Right aortic arch with aberrant left subclavian artery

Background Right-sided aortic arch (RAA) is a rare congenital abnormality of the aorta, with incidence 0.05%-0.1% on general population. Although they are usually found as incidental findings, sometimes these anomalies can be found as a copycat of mediastinal abnormalities. Imaging plays a major role in the detection of these abnormalities. Objective To dedicate cases of RAA and describe what radiologists need to know. Method A 50-years-old female with lung cancer. From the scout view of enhanced CT of chest, her mediastinum appeared enlarge.

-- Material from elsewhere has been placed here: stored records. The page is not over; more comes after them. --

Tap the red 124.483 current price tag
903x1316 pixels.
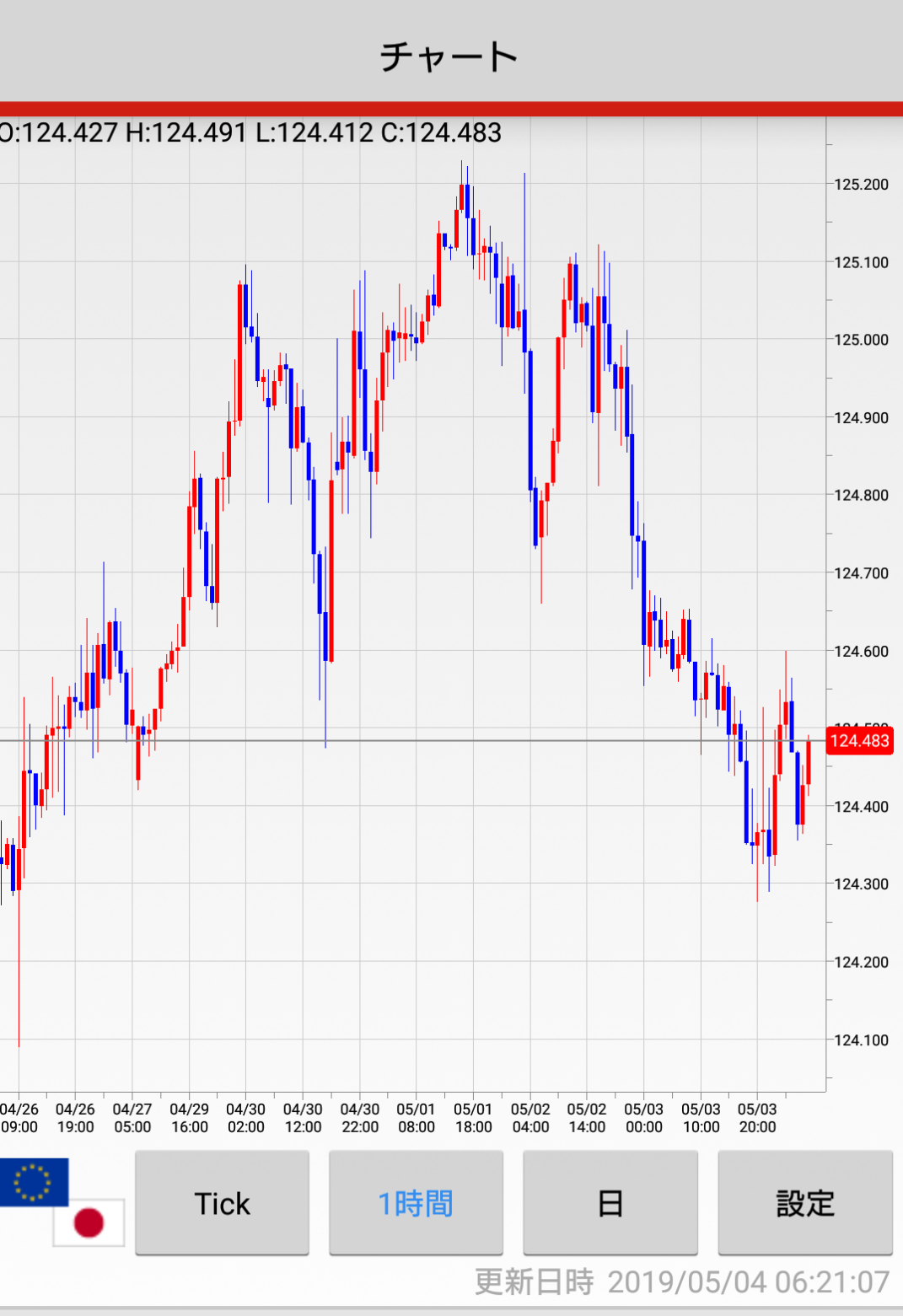(x=860, y=741)
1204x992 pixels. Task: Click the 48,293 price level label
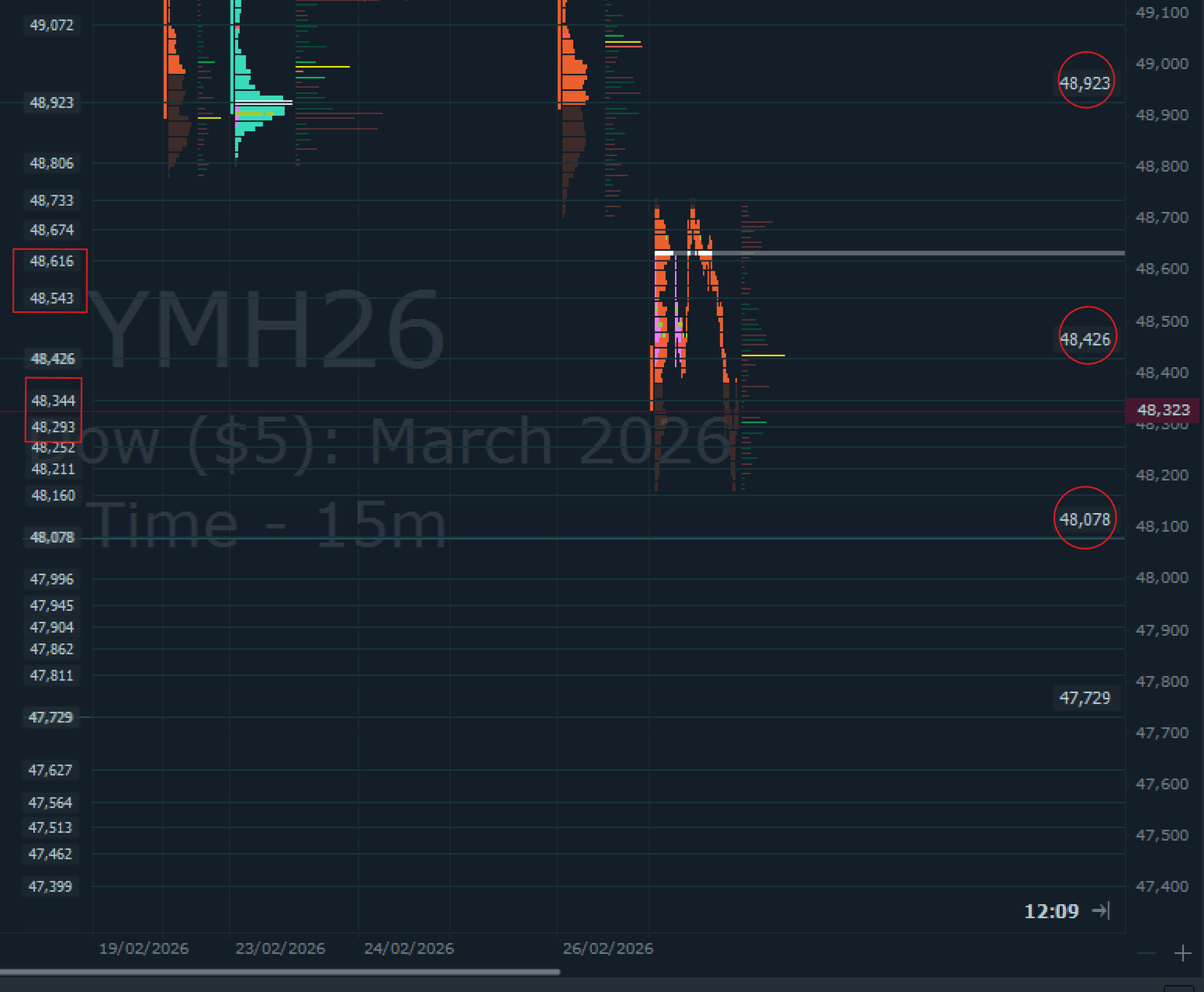pos(53,427)
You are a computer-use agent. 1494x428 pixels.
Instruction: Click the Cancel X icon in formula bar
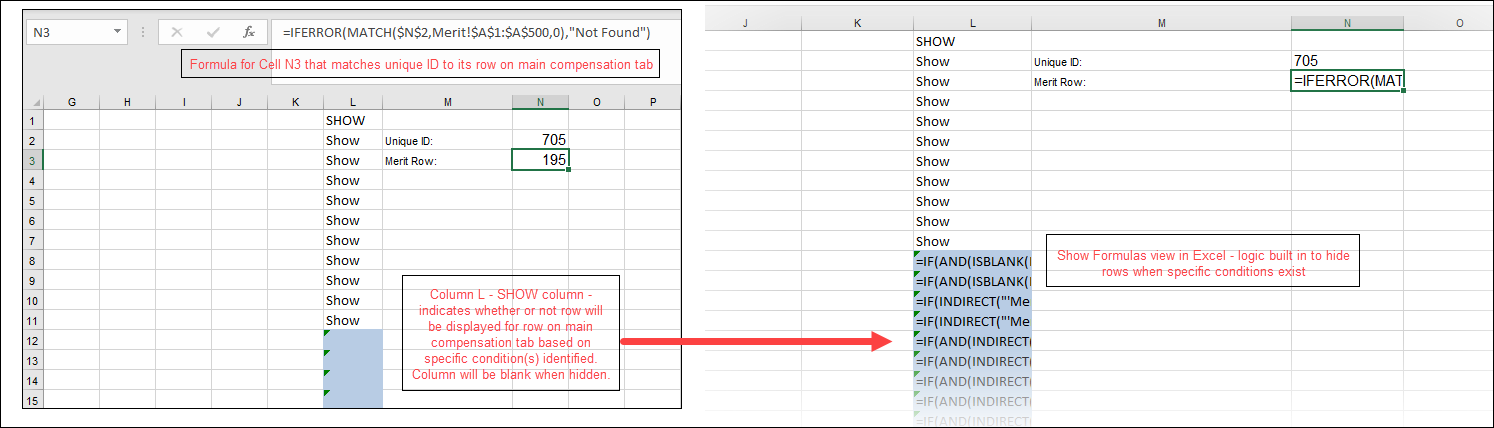[177, 32]
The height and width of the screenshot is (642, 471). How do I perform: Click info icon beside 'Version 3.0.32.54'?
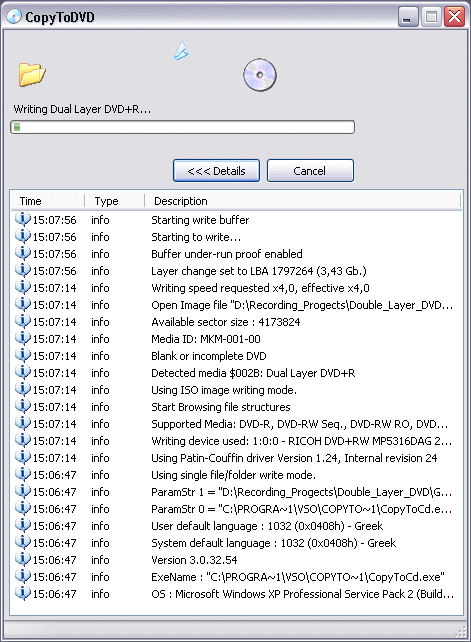(23, 559)
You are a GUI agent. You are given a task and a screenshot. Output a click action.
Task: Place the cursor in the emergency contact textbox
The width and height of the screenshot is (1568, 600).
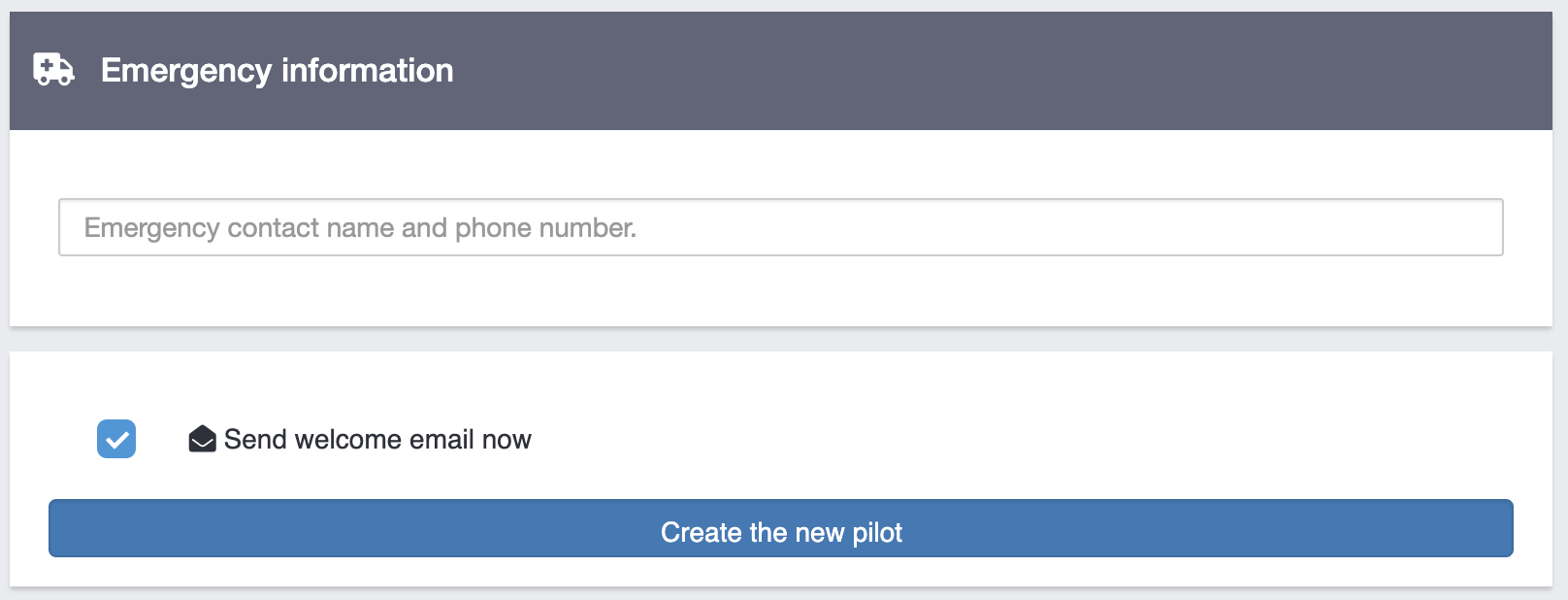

Evidently, the enlargement of the mediastinum is caused by right-sided aortic arch. There was also a mass in her right lung. Result Mediasitnum enlargement on the patient was discovered on scout view. Enhanced CT proved that the enlargement is caused by RAA. The patient has RAA with aberrant left subclavian artery (type II based on Edward’s classification), that arising from a diverticulum of Kommerell. CT scan is used to evaluate arch vessels branching and also effect on surrounding organs such as esophagus and trachea. Conclusion RAA is a rare congenital aortic arch anomaly, which can be present as an incidental finding or imitator of mediastinal abnormalities. Understanding of the radiological image of RAA is useful for radiologists to avoid mistake on interpretation. Radiologist’s primary role is to identify these anomalies and to look for compression effect on trachea or esophagus.